EXCERPTED TEXT:
· · ·
Hi there, thanks for sharing this. I’m not using LangChain or the OpenAI Agents SDK in my RAG system. Instead, I built a fully custom stack. I describe the approach here:
Building first RAG system - #3 by lucmachine
I chose not to use LangChain or the SDK because:
- I wanted full control over chunking, embedding, and metadata handling
- My documents are complex (GHG protocols, legal texts), so I built regex-aware semantic chunkers
- LangChain and the SDK add layers of abstraction that didn’t match my transparency and citation needs
I think that a solid chunking strategy is needed to get a better ChatBot. Some PDFs are really bad source documents. I’m also playing around with the idea of add TAGs to my chunks by having the LLM propose them.
- Tags = “what is this about?”
- Citation = “where did this come from?”
That said, I don’t have direct experience with the SDK upgrade path you’re on, but I do have strong prompting experience and wanted to offer a concept that might help.
Start of LLM Transmission: →
Suggestion: Bridge LangChain-style Citations into Agents SDK
If citations are central to your RAG chatbot, here’s a potential solution path:
1. Extract and Store Rich Metadata Per Chunk
If not already, include the following metadata in your vector database (e.g., Pinecone, pgvector):
doc_title
, section_heading
, chunk_index
, source_url
, and so on.
2. Add Metadata Into Retrieved Context
When your retrieval tool (whether from LangChain or SDK Tools API) returns relevant chunks, inject them into the context with metadata visible. For example:
[Source: NAME_OF_SOURCE_DOCUMENT.pdf | Section 3.2 | Page 12]
Carbon credits must be tracked independently to avoid double counting...
3. Prompt the Model Explicitly to Preserve Citations
Add prompt instructions like:
“For each factual answer, include the citation of the document and section. Use the format:
[Source: {{doc_title}}, Section: {{section_heading}}, Page: {{page}}]”
· · ·
PROVIDED MATERIAL:
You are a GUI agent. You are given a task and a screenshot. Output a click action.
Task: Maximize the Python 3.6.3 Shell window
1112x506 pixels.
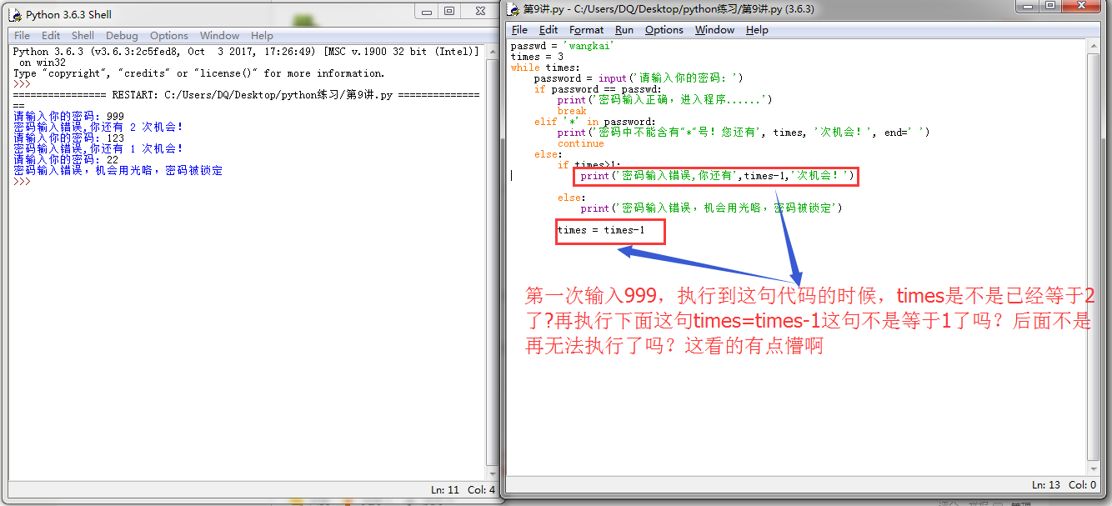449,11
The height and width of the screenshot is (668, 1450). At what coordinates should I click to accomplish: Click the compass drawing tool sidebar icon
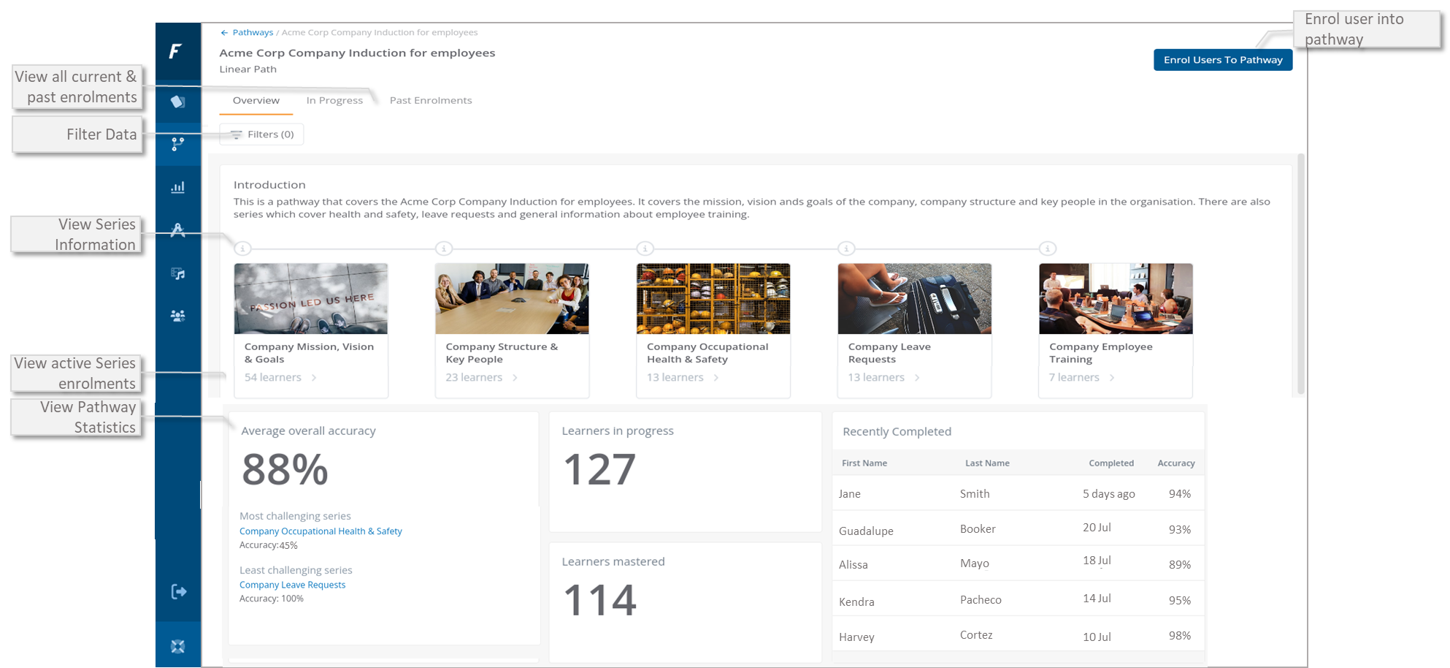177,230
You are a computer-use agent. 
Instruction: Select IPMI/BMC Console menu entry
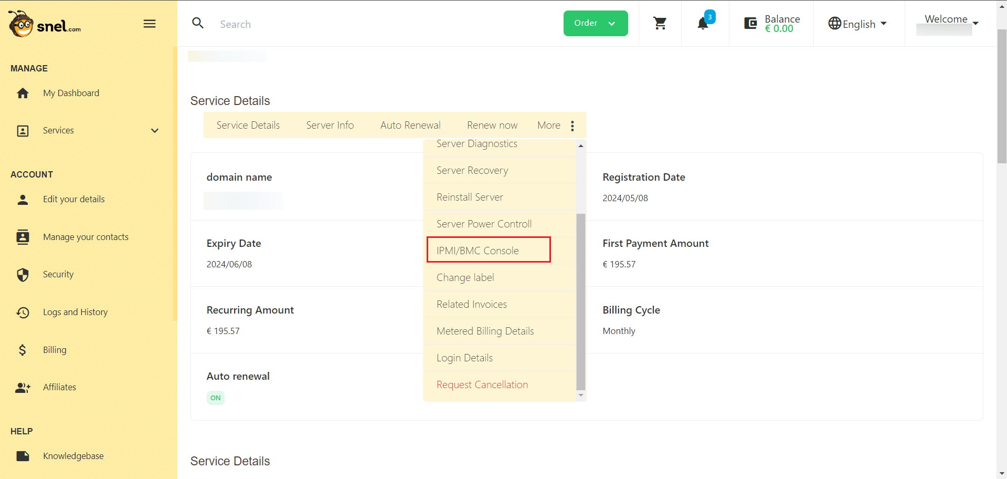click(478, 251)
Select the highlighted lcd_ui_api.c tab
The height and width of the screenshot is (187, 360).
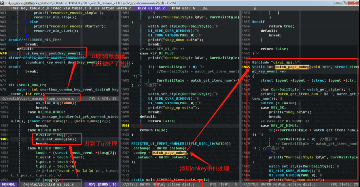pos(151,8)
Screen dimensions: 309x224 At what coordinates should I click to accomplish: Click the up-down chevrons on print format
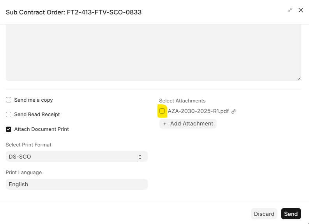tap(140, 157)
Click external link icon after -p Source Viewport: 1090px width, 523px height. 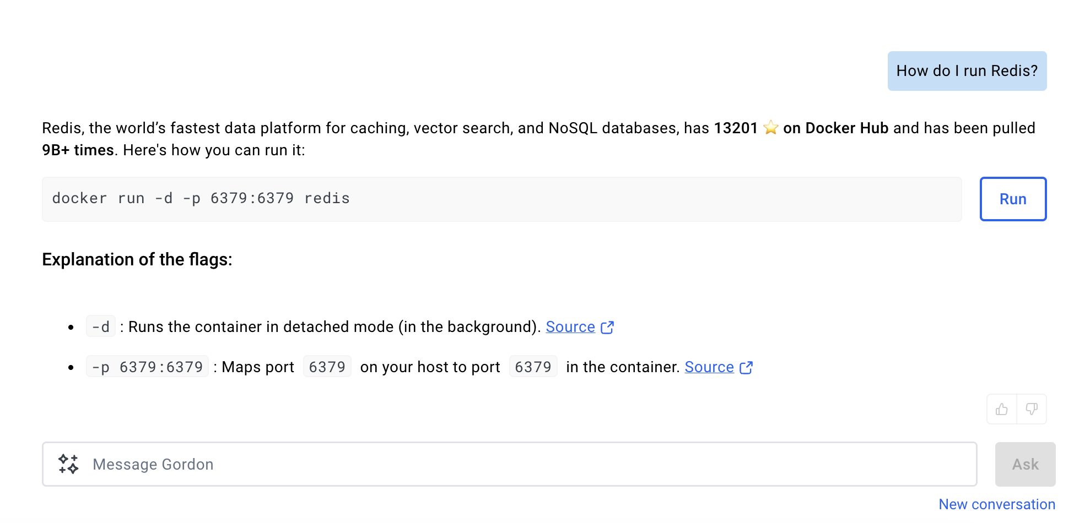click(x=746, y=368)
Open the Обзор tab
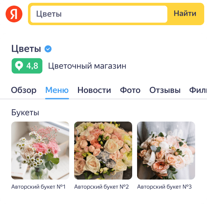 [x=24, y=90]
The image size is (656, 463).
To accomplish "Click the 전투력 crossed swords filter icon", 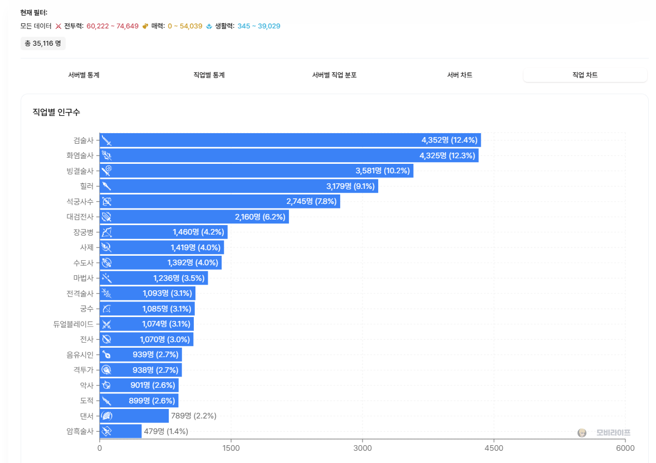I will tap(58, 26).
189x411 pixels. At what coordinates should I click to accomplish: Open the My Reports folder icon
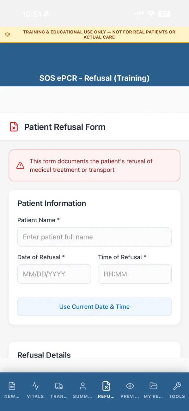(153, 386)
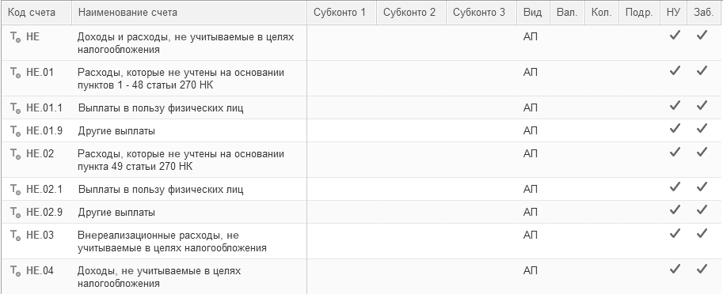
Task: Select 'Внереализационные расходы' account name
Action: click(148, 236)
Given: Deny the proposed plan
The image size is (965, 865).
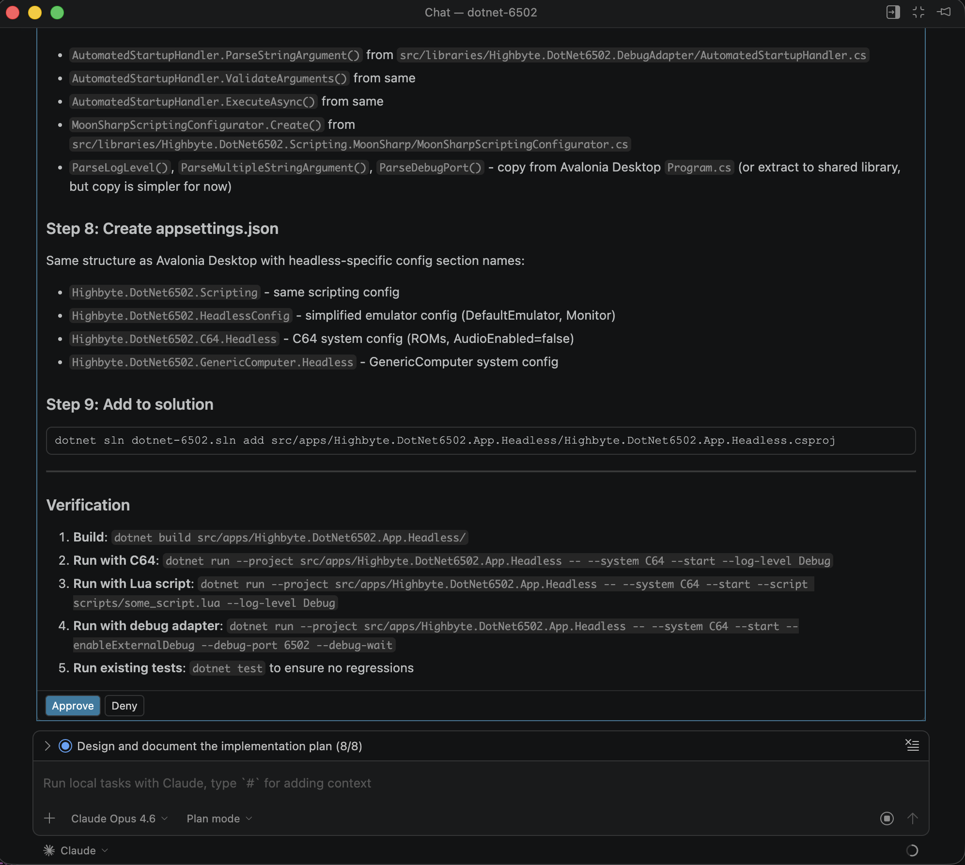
· · ·
WHAT YOU NEED TO DO: Pick up the forum reply on keeping citations in a custom RAG chatbot from the point where it stops, and write the next part.

YOUR RESPONSE:
This primes the LLM to include citations in the final response.
4. Middleware Post-Validation (Optional)
Optionally, check citations at generation time by matching the quoted passage against the original chunk using fuzzy matching or hashing.
4. Use LLM to Create Semantic Tags for Chunks
Tags help categorize chunks by topic, theme, or function (e.g. ["scope 1", "baseline", "reporting year", "offsets"]
) and can be used to improve filtering, clustering, or search refinement.
A. During Ingestion:
For each chunk, before or after creating the embedding:
- Send the chunk to the LLM with a prompt like:
“Given this text, return 3 to 5 concise tags that describe its main concepts or topics.”
Include something like:
json
CopyEdit
{
"chunk_text": "Emissions from owned vehicles should be reported as Scope 1. Companies must include all mobile combustion sources in the base year inventory...",
"response": ["scope 1", "mobile combustion", "base year"]
}
B. Store Those Tags as Metadata
Tags would go into a tags
column in their vector DB (e.g., pgvector or Pinecone), as an array or JSON field.
C. Use Tags for Filtering or Grouping
When doing retrieval or displaying answers, they could:
- Filter by tag (e.g. “only show Scope 1 content”)
- Group search results by tag category
- Show tags to the user as context (“This answer came from content tagged: Scope 1, baseline…”)
Tools to Use
Tool | Role |
---|---|
LangChain | Can wrap the LLM call to generate tags using LLMChain or PromptTemplate |
OpenAI SDK | Can embed a tool or step in their ingestion pipeline to call GPT and label |
Their own ingestion script | Can just use a single call to openai.ChatCompletion.create() and insert the result into their chunk metadata |
End of LLM transmission
I hope this help?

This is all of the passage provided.